Building Community Support through Effective Stakeholder Engagement
Abstract:In response to a federal Consent Decree entered into federal court in August of 2005, the Louisville and Jefferson County Metropolitan Sewer District (MSD) developed an Integrated Overflow Abatement Plan (IOAP) to control the community's combined sewer overflows (CSOs) and sanitary sewer overflows (SSOs). The Consent Decree contained a provision for stakeholders to participate in the development and implementation of the Long-Term Control Plan and the Sanitary Sewer Discharge Plan. Recognizing that the development of the IOAP Program would represent a major investment for the community, MSD expanded the influence of the stakeholder group to assist in developing community support for the investments necessary to comply with the Consent Decree requirements.
In accordance with the Consent Decree, a “Wet Weather Team“ (WWT) was formed that included a group of 19 community stakeholders. To ensure that the stakeholder group would have broad community credibility, the WWT members selected were community opinion leaders associated with environmental advocacy groups, academia, business and industry, elected officials, local government department heads, neighborhood groups, environmental justice advocates, and other representative stakeholders.

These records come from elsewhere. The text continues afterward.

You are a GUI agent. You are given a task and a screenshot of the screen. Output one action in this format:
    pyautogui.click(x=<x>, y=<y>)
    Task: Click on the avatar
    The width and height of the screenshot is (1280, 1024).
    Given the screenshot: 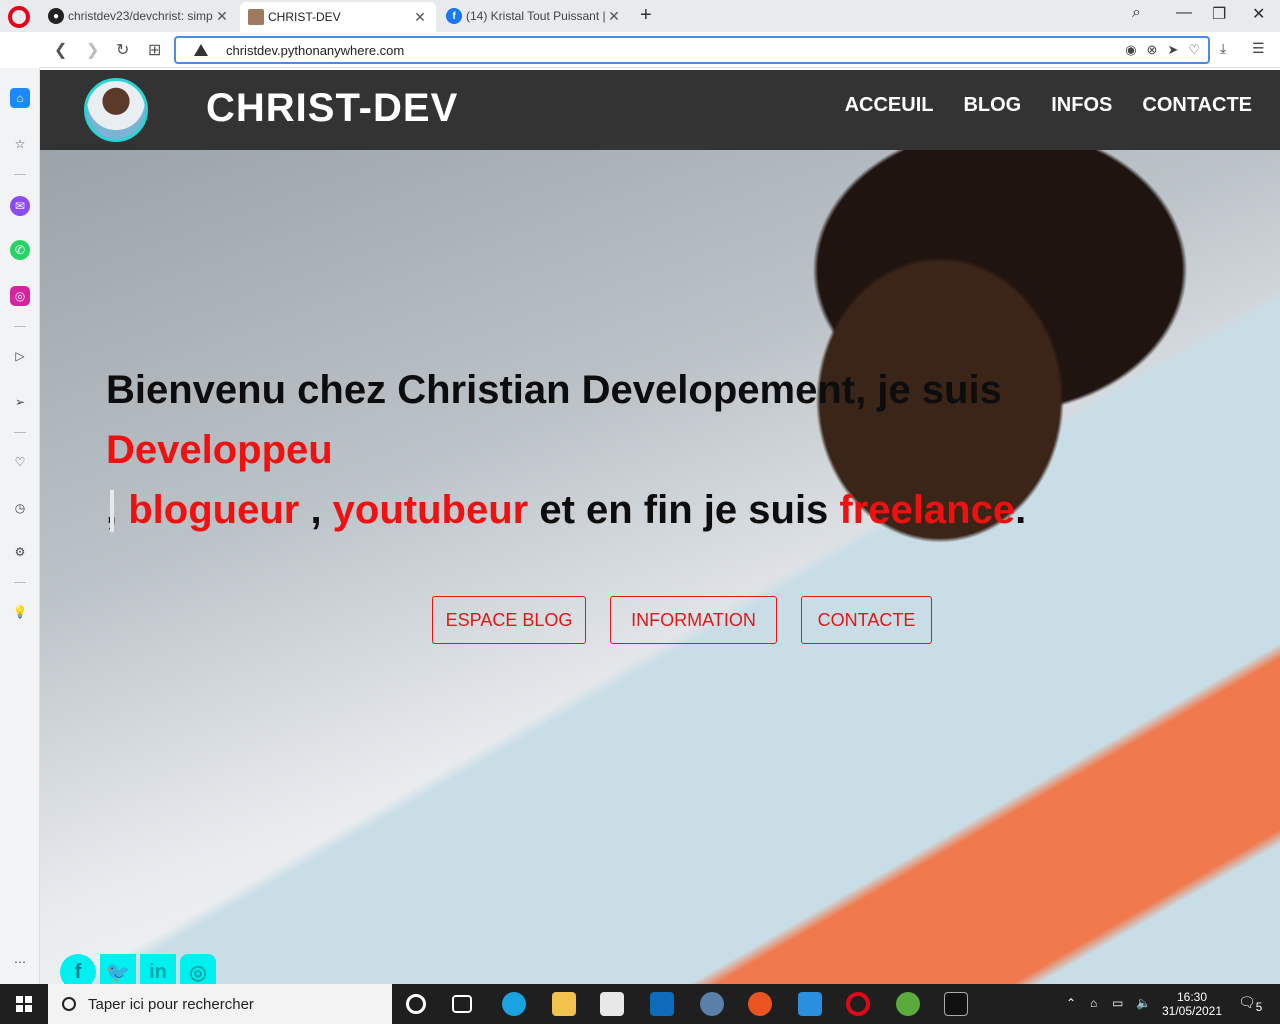 What is the action you would take?
    pyautogui.click(x=116, y=110)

Under the guidance of professional facilitation, MSD and the Wet Weather Team met 22 times between July 2006 and December 2008. The Wet Weather Team identified community values to underpin the analysis and selection of alternatives for the IOAP. The values included projectspecific values (such as public health enhancement, regulatory compliance, environmental enhancement and asset protection) and programmatic values (including customer satisfaction, financial stewardship, and environmental justice and equity).
Driven by the values-based benefit-cost analysis, the Final IOAP reflects a balanced mix of green and gray solutions to control combined sewer overflows (CSOs) and eliminate sanitary sewer overflows (SSOs). “Green” solutions include options such as green roofs, rain gardens, rain barrels, porous pavement, and bioretention, while “gray” solutions include options such as storage, treatment, conveyance/transport, and sewer separation. The stakeholder group was highly supportive of a balanced green/gray approach, especially since the community values evaluation approach allowed consideration of a broader range of evaluation factors. These factors supported a wider application of green infrastructure than would be expected from traditional evaluation approaches. Ultimately, the stakeholders, on a full consensus bases, prepared and transmitted to the MSD Board a memorandum indicating the full support for the IOAP.

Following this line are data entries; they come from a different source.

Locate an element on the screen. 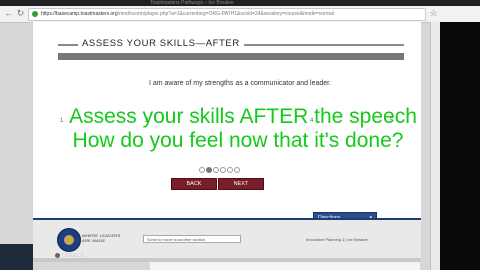 The image size is (480, 270). section-dropdown: Scroll to move to another section is located at coordinates (192, 239).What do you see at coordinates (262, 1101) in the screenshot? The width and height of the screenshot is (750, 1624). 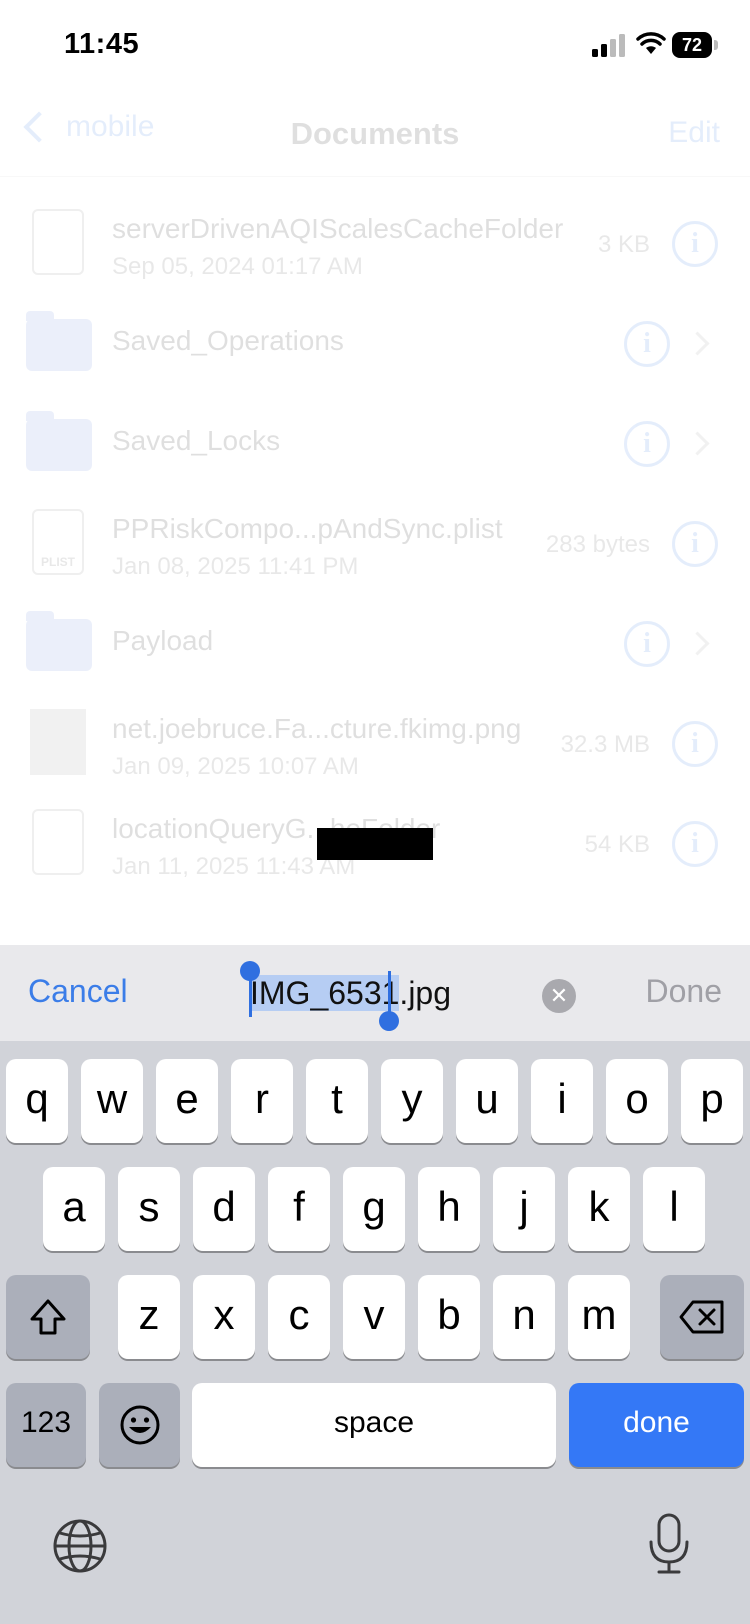 I see `key-r: r` at bounding box center [262, 1101].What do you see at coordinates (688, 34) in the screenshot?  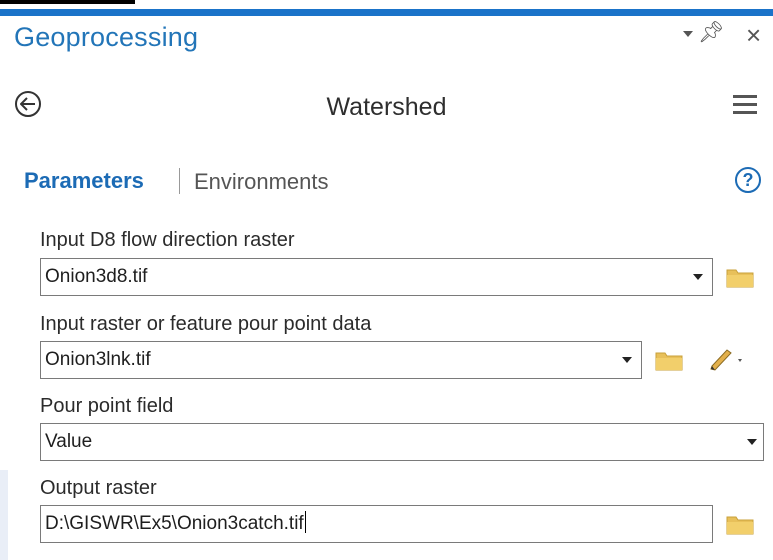 I see `menu-dropdown-icon` at bounding box center [688, 34].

The structured stakeholder engagement process resulted in numerous benefits to MSD, often exceeding the goals defined when the stakeholder process was being developed. Elected officials who were members of the stakeholder group (both Republican and Democrat) co-sponsored a resolution authorizing a 33 percent rate increase to support Consent Decree implementation. The resolution passed with an overwhelming majority, as a result of bi-partisan support, support from a wide variety of special interest groups, and a total lack of any organized opposition to the rate increase. Similarly, the members of the stakeholder group, and the organizations and constituencies they represented, publicly supported the plan when it was released for public comment in October 2008 and again when MSD submitted the plan to the US Department of Justice, US EPA Region 4 and Kentucky Environmental Protection Cabinet in December 2008.